Two Canadian computer hardware sales and distribution entities became embroiled in a trade secrets controversy. Defendant here, Equustek Solutions, was successful as plaintiff in Canada against its rival Datalink, but was not successful in locating Datalink to pursue the remedies it had secured.
In Canada, Equustek sought an order directing Google to remove website links relating to Datalink. Google refused. However, when Equustek obtained injunctive relief against Datalink, Google removed more than three hundred Canadian-based result links regarding Datalink.
Equustek sought and was granted an injunction directing Google to delist globally all links to Datalink. Google appealed to the highest levels of Canadian courts. Google lost.
Google initiated an action for declaratory relief in federal court in the Northern District of California, seeking to enjoin enforcement of the Canadian order. Google argued that the Canadian order ought to be unenforceable in the United States because it disregards the immunity afforded Google by the Communications Decency Act Section 230, which immunizes interactive service providers from liability for content provided by others.
The Canadian courts saw Google as the primary source of information provided about Datalink, which would make Google a content provider for Section 230 purposes. The addition or subtraction of information such as datalinks is an editorial function. However, as Google is not a content provider but has been treated by Canada as such, the Canadian order directing Google to remove links to Datalink globally may be enjoined, as it is in derogation of the immunities provided by Section 230.
The federal district court noted that the Ninth Circuit has rejected the characterization of service providers as publishers:
“The Ninth Circuit has held that, regardless of the underlying cause of action, a claim treats an intermediary as a publisher when it requires the intermediary to remove third-party content. Barnes v. Yahoo!, Inc., 570 F.3d 1096, 1103 (9th Cir. 2009). The Barnes panel held that “removing content is something publishers do, and to impose liability on the basis of such conduct necessarily involves treating the liable party as a publisher of the content it failed to remove.” Id. at 1103. The Canadian order treats Google as a publisher because the order would impose liability for failing to remove third-party content from its search results.”
The federal court was unhesitating in what it perceived to be the perils of the Canadian court’s conclusion, which in its view eviscerates Section 230. Requiring internet service providers to remove third party content would transform them into content providers and strip them of the protections of Section 230, which protections are intended to foster diverse exchanges of information.
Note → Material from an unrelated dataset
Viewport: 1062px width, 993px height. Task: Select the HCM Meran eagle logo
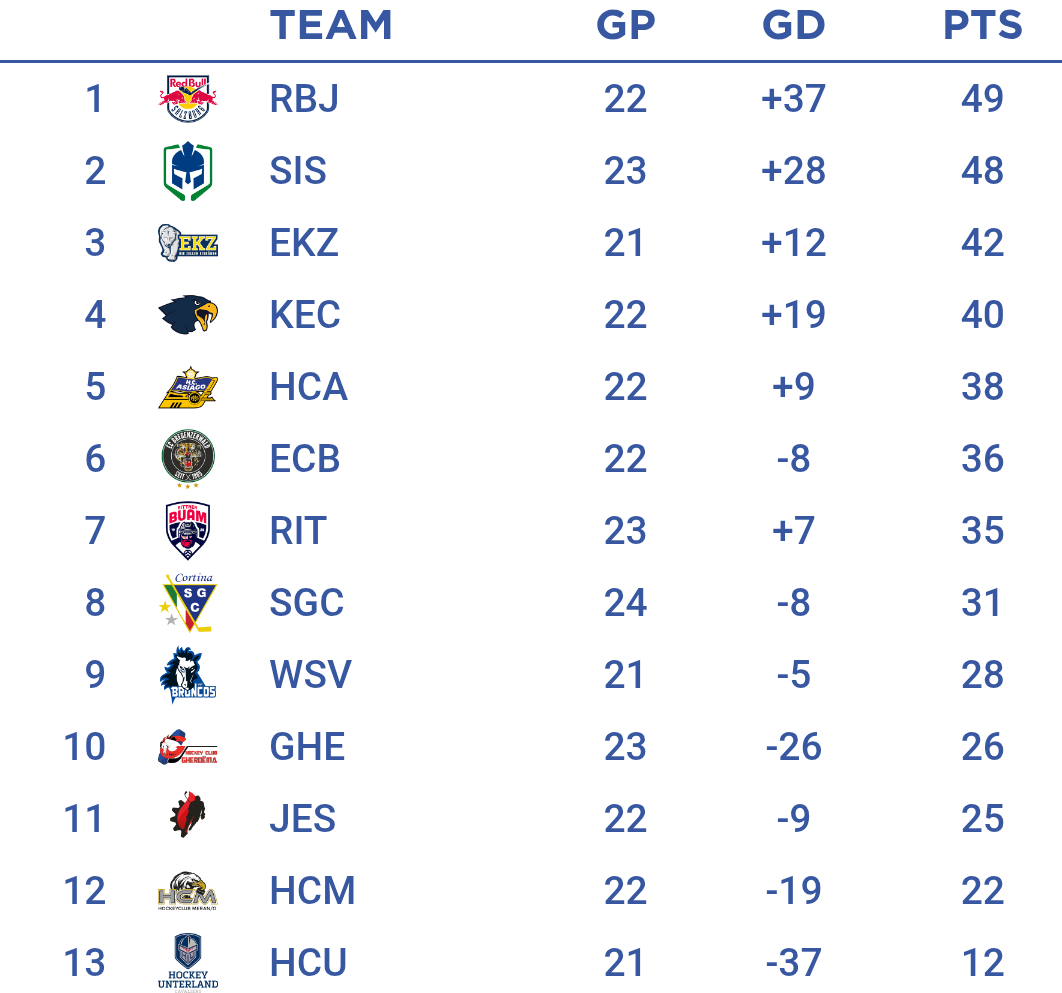point(188,891)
Not shirking from its perception of danger, the United States District Court concluded that Canada’s order “threatens free speech on the global internet.”
Some offhand editorializing: the court appears to have been more than a little feisty, given that Equustek did not submit a brief in opposition to Google’s motion for injunctive relief. One defendant wrote to Google’s counsel and to the clerk of the court to stating that there would be no defense to Google’s suit, but also opining that Google’s motion for injunctive relief was unfair.
And a note about what was not reached: because Google was successful on its Section 230 motion, the court did not find it necessary to consider questions of international comity.